We note that the dry air permeance also depends on the water vapour partial pressure. The dry air permeance decreases from \(3.76\times 10^{-14}\) to \(1.83\times 10^{-14}\,\hbox {kg}\,\hbox {m}^{-2}\,\hbox {s}^{-1}\,\hbox {Pa}^{-1}\) when the water vapour partial pressure increases from 20 to 440 Pa. It is also possible to fit the curve with a power law. Obviously, water vapour and dry air transfer characteristics cannot be considered as independent.

Conclusion and outlooks

All simulations and experimental work presented in this paper aim at improving our understanding of the mass transfer phenomena through the VIPs barriers. The numerical model could not be quantitatively validated. But the qualitative results highlight the impact of the defects distributions and characteristics on the films’ permeance. We were able to better understand the different mechanisms and diffusion regimes involved.
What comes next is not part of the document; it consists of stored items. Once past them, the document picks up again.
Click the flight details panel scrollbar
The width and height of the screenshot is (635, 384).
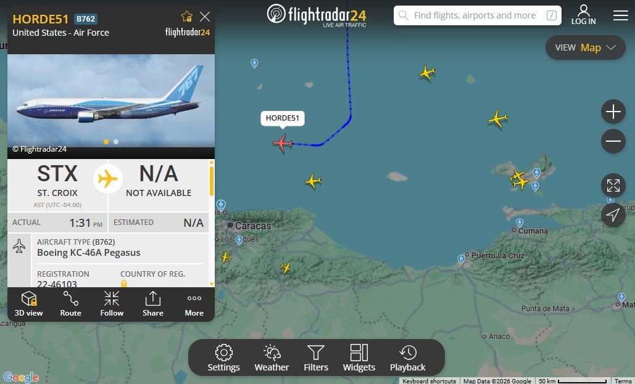coord(212,181)
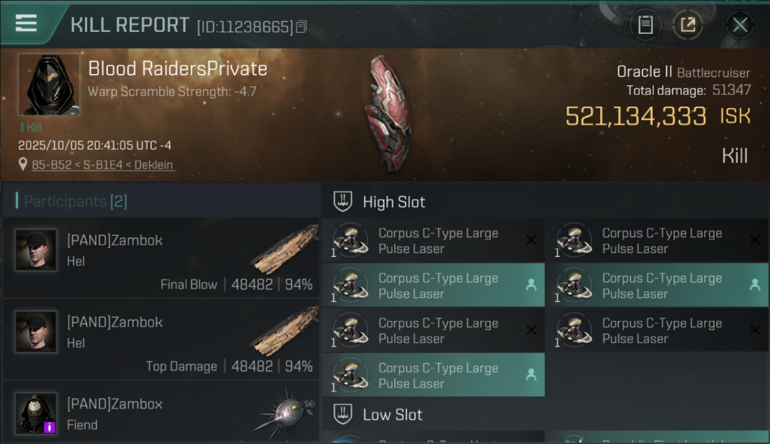Open Blood RaidersPrivate pilot portrait
Image resolution: width=770 pixels, height=444 pixels.
[49, 85]
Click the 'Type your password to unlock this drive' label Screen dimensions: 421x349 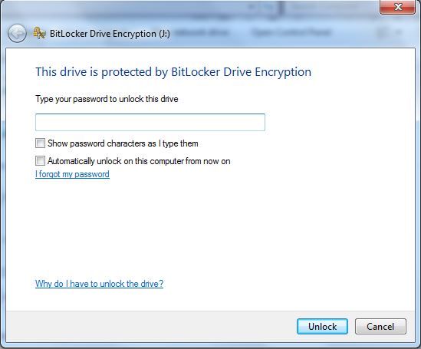pyautogui.click(x=107, y=99)
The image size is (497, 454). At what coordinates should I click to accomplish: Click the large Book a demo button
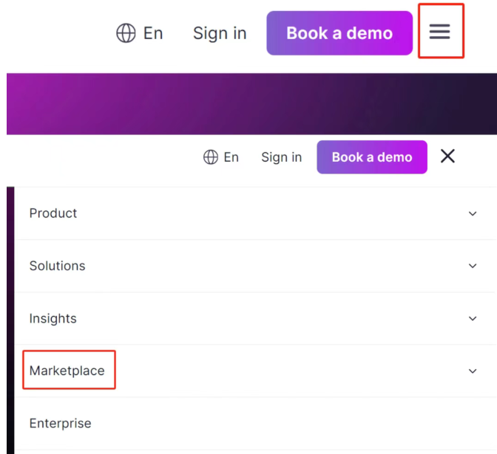339,33
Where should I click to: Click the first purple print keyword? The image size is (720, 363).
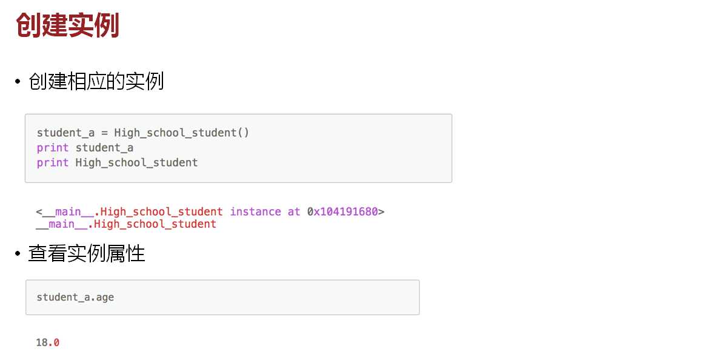(52, 148)
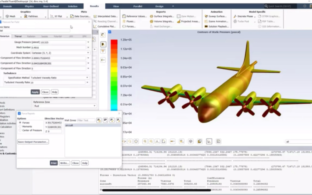Select the Forces radio option
Screen dimensions: 312x195
pyautogui.click(x=20, y=123)
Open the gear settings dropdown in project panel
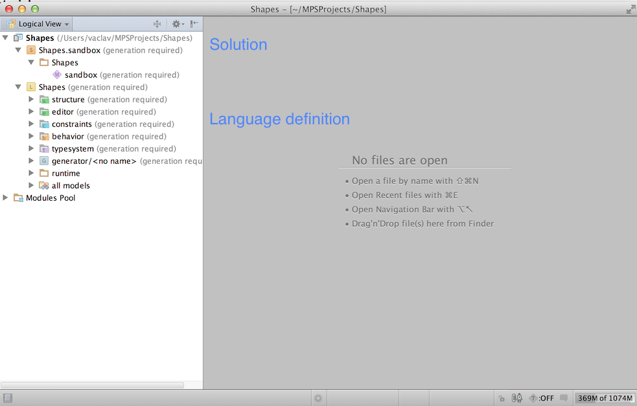Image resolution: width=637 pixels, height=406 pixels. pos(177,24)

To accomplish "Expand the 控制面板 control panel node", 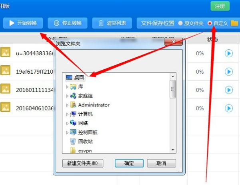I will [x=67, y=133].
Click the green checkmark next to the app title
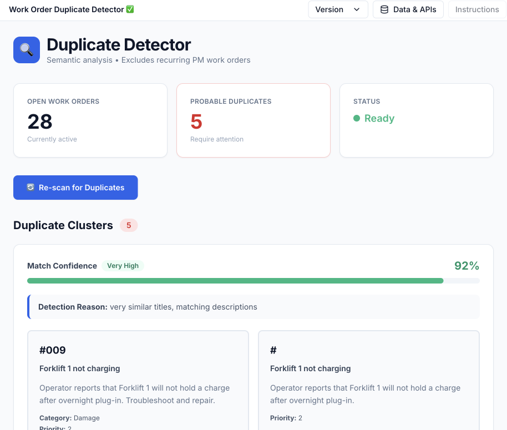 [x=130, y=9]
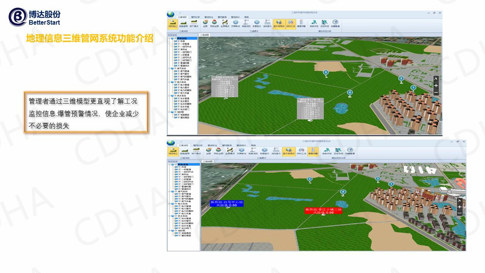This screenshot has height=273, width=485.
Task: Click 创建隧道 icon in the upper window
Action: tap(335, 24)
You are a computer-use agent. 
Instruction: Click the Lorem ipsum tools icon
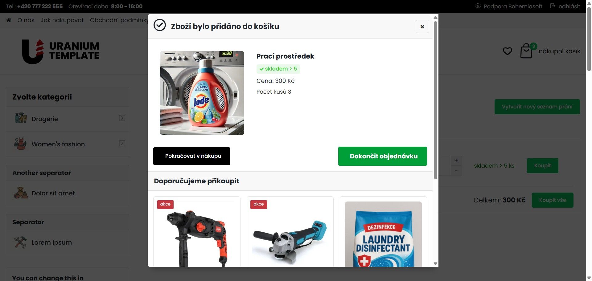click(x=21, y=242)
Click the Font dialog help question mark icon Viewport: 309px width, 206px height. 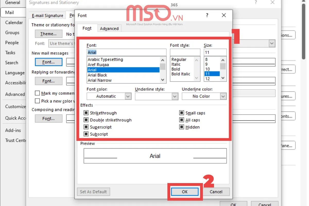tap(207, 15)
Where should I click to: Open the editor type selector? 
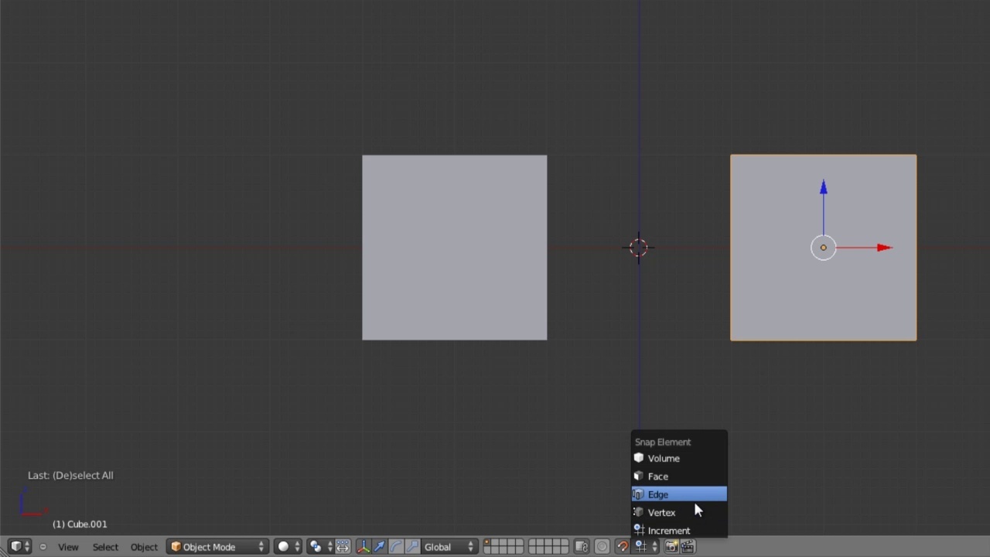coord(19,547)
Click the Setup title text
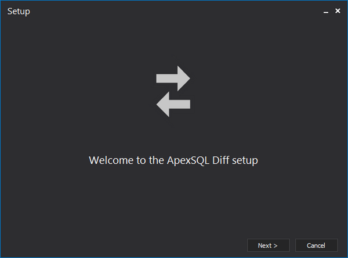This screenshot has height=258, width=348. tap(19, 12)
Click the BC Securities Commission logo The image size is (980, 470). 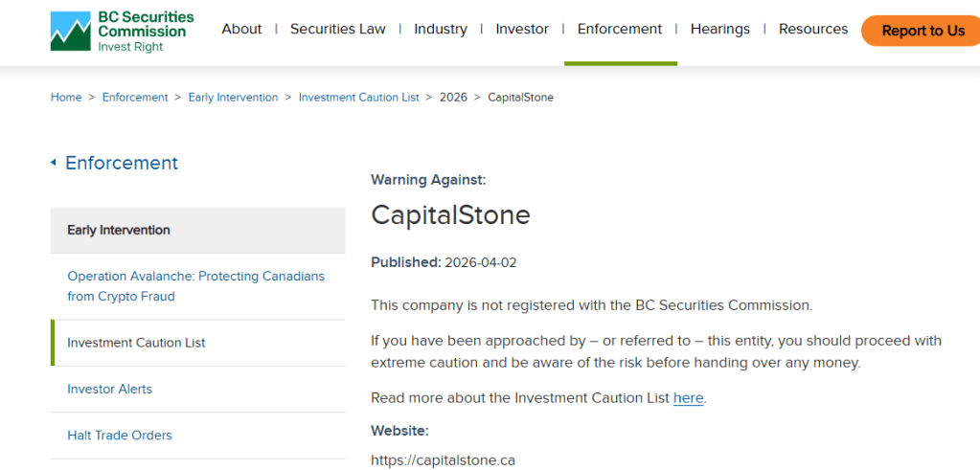point(122,31)
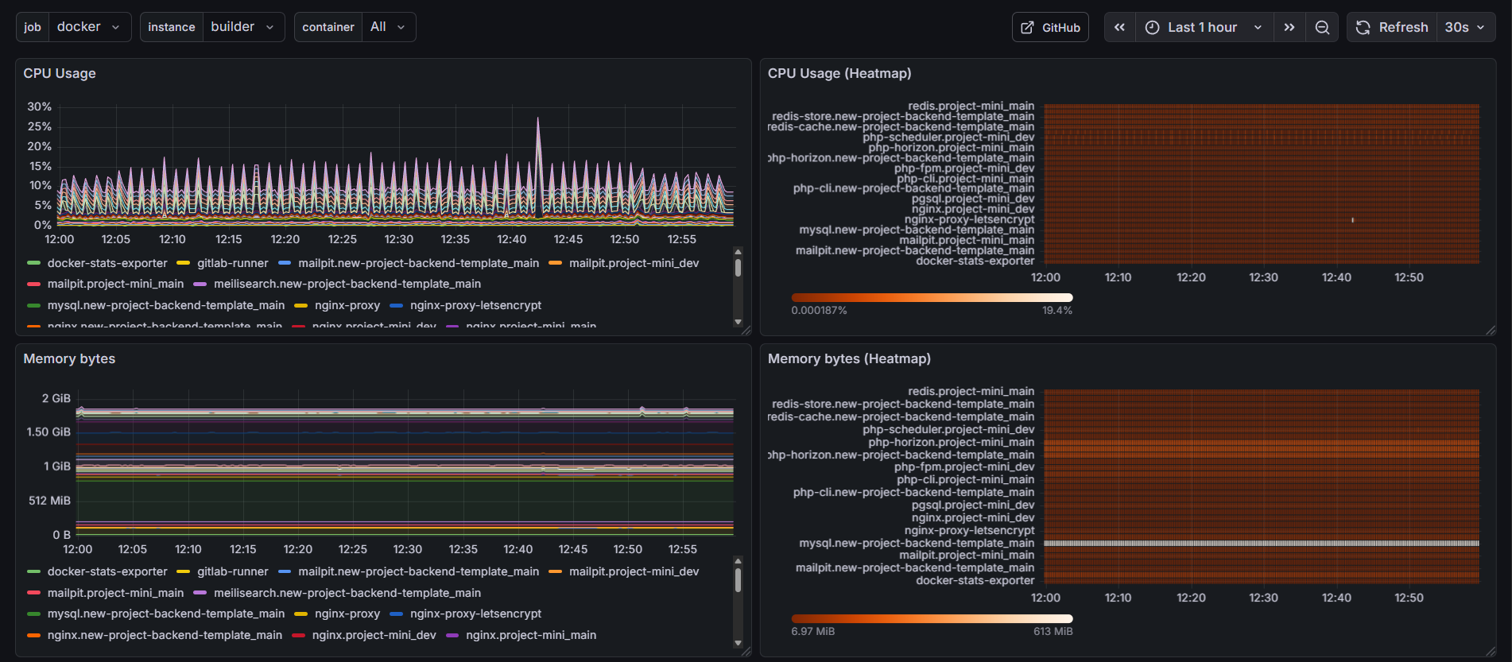This screenshot has width=1512, height=662.
Task: Open the GitHub dashboard link
Action: pyautogui.click(x=1060, y=27)
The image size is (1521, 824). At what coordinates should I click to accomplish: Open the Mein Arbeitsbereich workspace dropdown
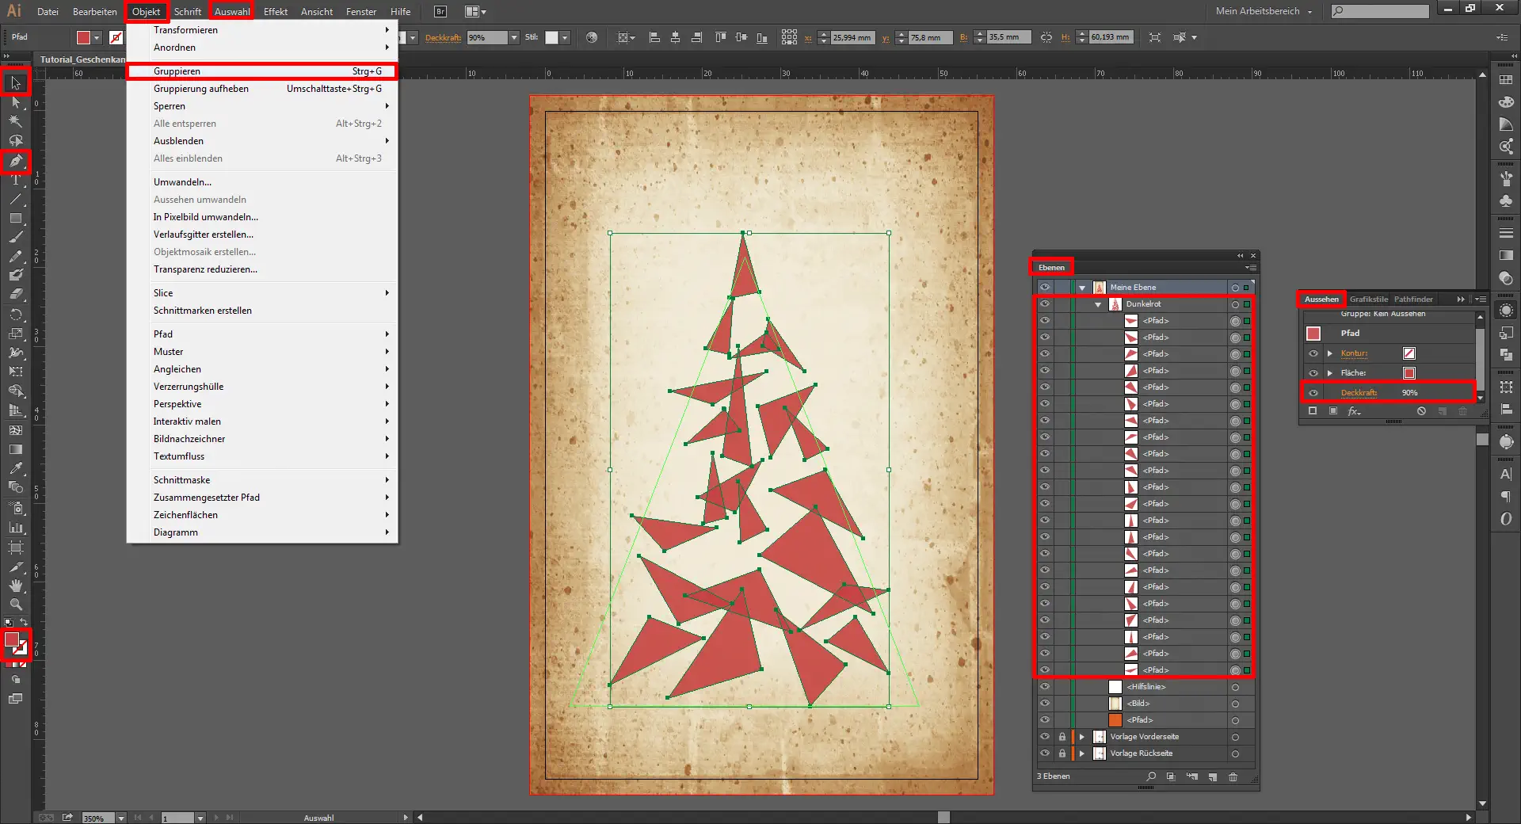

The SEM observations enabled us first of all to detect defects on the coated layer and aluminium grains. The increase in the aluminium thickness leads to smaller and less numerous defects. Beyond 70 nm it was not possible to detect defects with the SEM on the films studied. This could be in favour of the hypothesis of a diffusion phenomenon through the grain boundaries. In any cases, the diffusion does not take place without interaction with the aluminium coating.

The results lead us to become quite involved in the interaction between the gases and the coated layer on the one hand and the coupling between these gases on the other hand.